- [What the exercise asks]:
Copy the listing word for word, from its first line down to the line containing "Create a New", and include that line.

Records:
"""

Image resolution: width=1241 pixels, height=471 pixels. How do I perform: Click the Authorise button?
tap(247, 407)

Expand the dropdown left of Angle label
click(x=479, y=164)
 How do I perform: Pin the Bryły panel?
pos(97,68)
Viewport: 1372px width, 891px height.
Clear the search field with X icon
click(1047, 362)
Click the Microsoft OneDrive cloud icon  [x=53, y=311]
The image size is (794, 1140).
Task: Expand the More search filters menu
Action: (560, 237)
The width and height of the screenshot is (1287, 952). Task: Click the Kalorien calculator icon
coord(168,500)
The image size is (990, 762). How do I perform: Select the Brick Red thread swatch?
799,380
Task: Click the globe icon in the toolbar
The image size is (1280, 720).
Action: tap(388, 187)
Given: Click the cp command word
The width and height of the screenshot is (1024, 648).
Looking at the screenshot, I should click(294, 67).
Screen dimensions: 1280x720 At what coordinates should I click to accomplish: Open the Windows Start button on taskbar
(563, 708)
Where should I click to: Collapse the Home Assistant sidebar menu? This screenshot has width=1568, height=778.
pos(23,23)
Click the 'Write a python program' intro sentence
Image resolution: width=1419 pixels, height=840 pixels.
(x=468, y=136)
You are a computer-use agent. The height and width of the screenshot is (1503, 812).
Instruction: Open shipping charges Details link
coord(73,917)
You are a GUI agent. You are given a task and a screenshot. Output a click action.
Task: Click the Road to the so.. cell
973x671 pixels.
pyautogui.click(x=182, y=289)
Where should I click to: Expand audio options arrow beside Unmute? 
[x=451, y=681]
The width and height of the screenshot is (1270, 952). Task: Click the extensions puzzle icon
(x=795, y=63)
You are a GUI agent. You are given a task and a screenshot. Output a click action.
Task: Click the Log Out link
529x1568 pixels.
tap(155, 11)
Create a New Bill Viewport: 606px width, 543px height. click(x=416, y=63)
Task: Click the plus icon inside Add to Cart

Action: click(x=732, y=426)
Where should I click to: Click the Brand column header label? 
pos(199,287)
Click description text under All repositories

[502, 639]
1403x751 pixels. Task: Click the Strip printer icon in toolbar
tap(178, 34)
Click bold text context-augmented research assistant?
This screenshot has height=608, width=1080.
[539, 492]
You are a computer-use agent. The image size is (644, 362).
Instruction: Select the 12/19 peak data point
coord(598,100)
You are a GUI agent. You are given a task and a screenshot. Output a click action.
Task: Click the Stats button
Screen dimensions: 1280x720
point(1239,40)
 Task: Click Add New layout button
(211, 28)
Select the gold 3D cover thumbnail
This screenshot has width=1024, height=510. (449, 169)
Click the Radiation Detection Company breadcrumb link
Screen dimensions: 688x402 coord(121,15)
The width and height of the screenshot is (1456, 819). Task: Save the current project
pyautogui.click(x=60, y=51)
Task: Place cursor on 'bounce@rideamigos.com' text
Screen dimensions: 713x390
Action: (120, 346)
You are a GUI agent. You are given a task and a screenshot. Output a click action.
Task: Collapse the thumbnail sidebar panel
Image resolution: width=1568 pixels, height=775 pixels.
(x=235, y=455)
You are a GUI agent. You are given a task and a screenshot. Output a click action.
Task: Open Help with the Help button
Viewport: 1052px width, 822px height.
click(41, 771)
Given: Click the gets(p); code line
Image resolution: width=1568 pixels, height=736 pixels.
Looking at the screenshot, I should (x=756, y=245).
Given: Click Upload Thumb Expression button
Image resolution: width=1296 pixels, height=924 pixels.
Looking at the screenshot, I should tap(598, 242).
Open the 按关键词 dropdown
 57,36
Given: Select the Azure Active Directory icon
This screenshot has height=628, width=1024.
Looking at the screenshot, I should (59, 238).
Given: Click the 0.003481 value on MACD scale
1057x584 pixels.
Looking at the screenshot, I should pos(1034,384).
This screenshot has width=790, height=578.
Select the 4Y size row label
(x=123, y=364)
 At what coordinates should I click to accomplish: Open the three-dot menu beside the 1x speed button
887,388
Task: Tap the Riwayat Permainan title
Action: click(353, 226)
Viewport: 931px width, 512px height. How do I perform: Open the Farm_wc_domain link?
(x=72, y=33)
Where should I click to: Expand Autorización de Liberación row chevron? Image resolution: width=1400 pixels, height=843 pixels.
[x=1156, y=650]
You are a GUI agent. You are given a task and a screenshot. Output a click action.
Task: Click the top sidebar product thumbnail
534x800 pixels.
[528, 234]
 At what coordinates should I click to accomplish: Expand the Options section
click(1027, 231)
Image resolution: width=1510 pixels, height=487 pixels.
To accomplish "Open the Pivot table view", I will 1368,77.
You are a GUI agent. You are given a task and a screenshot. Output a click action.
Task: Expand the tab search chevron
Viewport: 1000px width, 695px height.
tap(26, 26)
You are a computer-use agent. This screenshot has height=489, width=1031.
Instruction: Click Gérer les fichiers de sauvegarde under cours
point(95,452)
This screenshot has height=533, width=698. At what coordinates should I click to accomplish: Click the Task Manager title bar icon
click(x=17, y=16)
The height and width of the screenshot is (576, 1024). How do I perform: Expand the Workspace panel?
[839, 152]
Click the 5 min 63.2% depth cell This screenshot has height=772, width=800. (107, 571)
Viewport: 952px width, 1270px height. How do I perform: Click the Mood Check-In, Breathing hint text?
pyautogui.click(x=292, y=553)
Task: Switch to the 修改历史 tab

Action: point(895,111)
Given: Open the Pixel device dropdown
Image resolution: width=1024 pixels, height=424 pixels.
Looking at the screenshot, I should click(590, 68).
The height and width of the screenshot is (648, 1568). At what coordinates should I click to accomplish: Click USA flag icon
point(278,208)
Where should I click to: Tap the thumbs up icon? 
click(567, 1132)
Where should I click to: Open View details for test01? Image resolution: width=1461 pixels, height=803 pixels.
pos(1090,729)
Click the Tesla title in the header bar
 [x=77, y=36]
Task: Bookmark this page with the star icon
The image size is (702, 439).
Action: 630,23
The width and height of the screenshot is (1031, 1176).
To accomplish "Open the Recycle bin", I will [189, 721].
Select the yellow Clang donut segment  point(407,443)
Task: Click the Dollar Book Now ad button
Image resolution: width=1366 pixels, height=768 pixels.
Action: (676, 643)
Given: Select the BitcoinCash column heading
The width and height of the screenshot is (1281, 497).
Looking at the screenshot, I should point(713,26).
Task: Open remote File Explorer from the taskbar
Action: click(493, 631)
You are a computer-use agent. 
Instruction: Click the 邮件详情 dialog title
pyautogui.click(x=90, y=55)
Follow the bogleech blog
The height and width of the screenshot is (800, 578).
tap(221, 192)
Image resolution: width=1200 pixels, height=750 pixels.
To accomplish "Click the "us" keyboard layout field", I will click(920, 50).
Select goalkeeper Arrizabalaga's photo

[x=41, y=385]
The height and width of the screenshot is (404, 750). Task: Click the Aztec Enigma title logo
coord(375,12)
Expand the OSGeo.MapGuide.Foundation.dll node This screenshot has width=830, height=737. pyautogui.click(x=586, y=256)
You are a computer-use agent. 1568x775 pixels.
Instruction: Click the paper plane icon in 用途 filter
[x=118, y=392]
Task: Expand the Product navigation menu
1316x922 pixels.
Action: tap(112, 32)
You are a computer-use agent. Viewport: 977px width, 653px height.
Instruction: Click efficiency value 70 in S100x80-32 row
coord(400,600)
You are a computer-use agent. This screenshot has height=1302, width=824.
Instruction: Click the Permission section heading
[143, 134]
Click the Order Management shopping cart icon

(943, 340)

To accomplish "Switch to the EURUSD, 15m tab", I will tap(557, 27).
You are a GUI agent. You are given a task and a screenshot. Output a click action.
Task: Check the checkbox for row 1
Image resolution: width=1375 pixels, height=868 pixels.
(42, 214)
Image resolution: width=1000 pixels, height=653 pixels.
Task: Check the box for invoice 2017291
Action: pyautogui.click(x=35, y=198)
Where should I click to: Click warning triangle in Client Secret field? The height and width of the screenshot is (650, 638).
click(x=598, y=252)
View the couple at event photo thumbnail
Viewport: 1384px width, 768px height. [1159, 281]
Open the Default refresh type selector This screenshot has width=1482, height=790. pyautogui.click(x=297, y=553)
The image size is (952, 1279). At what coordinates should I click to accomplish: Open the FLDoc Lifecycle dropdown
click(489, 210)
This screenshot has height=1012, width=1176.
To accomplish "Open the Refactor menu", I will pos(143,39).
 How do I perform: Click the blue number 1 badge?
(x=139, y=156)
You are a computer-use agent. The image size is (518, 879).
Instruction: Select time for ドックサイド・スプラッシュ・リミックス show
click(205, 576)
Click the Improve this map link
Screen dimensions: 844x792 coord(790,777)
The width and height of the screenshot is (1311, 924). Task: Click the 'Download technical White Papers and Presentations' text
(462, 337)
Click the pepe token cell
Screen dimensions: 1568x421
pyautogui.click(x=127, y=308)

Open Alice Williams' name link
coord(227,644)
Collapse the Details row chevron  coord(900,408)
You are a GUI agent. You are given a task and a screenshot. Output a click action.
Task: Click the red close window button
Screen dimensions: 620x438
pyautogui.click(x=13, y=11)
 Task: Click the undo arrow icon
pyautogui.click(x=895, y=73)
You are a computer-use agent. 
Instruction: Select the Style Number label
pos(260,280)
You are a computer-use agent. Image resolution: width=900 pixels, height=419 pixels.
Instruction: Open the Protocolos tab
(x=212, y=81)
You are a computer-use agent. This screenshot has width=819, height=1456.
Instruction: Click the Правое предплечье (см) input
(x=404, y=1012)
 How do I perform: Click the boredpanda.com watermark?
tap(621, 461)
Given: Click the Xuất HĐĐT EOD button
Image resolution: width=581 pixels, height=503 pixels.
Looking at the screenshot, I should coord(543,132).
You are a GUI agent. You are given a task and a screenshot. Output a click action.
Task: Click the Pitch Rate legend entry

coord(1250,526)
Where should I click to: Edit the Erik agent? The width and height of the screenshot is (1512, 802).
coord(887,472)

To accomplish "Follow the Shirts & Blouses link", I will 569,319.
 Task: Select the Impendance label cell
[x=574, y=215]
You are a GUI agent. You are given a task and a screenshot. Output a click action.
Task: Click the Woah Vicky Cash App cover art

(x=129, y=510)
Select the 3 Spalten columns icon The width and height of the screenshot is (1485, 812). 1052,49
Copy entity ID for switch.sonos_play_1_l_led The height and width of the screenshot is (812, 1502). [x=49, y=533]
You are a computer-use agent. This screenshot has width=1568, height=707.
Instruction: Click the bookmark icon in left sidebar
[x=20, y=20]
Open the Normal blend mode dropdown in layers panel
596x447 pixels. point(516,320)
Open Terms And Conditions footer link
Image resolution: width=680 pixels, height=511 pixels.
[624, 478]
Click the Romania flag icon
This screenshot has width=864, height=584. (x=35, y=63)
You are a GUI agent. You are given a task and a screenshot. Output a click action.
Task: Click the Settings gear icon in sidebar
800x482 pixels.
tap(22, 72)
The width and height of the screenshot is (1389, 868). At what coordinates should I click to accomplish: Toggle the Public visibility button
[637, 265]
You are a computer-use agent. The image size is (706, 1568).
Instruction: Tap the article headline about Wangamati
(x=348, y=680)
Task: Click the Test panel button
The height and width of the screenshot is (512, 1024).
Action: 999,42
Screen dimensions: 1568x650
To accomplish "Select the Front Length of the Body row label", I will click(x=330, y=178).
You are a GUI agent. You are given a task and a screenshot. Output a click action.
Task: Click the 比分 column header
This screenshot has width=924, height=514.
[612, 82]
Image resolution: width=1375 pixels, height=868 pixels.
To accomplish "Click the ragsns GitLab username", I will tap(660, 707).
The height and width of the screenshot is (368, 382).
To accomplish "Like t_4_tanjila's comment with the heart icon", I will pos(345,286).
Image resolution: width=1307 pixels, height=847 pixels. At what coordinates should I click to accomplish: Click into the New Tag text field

"""

- [Written answer]:
Image resolution: width=1241 pixels, height=471 pixels. How do I perform: Click the Authorise button?
tap(247, 407)

Expand the dropdown left of Angle label
click(x=479, y=164)
 How do I perform: Pin the Bryły panel?
pos(97,68)
Viewport: 1372px width, 891px height.
Clear the search field with X icon
click(1047, 362)
Click the Microsoft OneDrive cloud icon  [x=53, y=311]
The image size is (794, 1140).
Task: Expand the More search filters menu
Action: (560, 237)
The width and height of the screenshot is (1287, 952). Task: Click the Kalorien calculator icon
coord(168,500)
The image size is (990, 762). How do I perform: Select the Brick Red thread swatch?
799,380
Task: Click the globe icon in the toolbar
The image size is (1280, 720).
Action: tap(388, 187)
Given: Click the cp command word
The width and height of the screenshot is (1024, 648).
Looking at the screenshot, I should click(294, 67).
Screen dimensions: 1280x720 At what coordinates should I click to accomplish: Open the Windows Start button on taskbar
(563, 708)
Where should I click to: Collapse the Home Assistant sidebar menu? This screenshot has width=1568, height=778.
pos(23,23)
Click the 'Write a python program' intro sentence
Image resolution: width=1419 pixels, height=840 pixels.
(x=468, y=136)
You are a computer-use agent. The height and width of the screenshot is (1503, 812).
Instruction: Open shipping charges Details link
coord(73,917)
You are a GUI agent. You are given a task and a screenshot. Output a click action.
Task: Click the Road to the so.. cell
973x671 pixels.
pyautogui.click(x=182, y=289)
Where should I click to: Expand audio options arrow beside Unmute? 
[x=451, y=681]
The width and height of the screenshot is (1270, 952). Task: Click the extensions puzzle icon
(x=795, y=63)
You are a GUI agent. You are given a task and a screenshot. Output a click action.
Task: Click the Log Out link
529x1568 pixels.
tap(155, 11)
Create a New Bill Viewport: 606px width, 543px height. click(x=416, y=63)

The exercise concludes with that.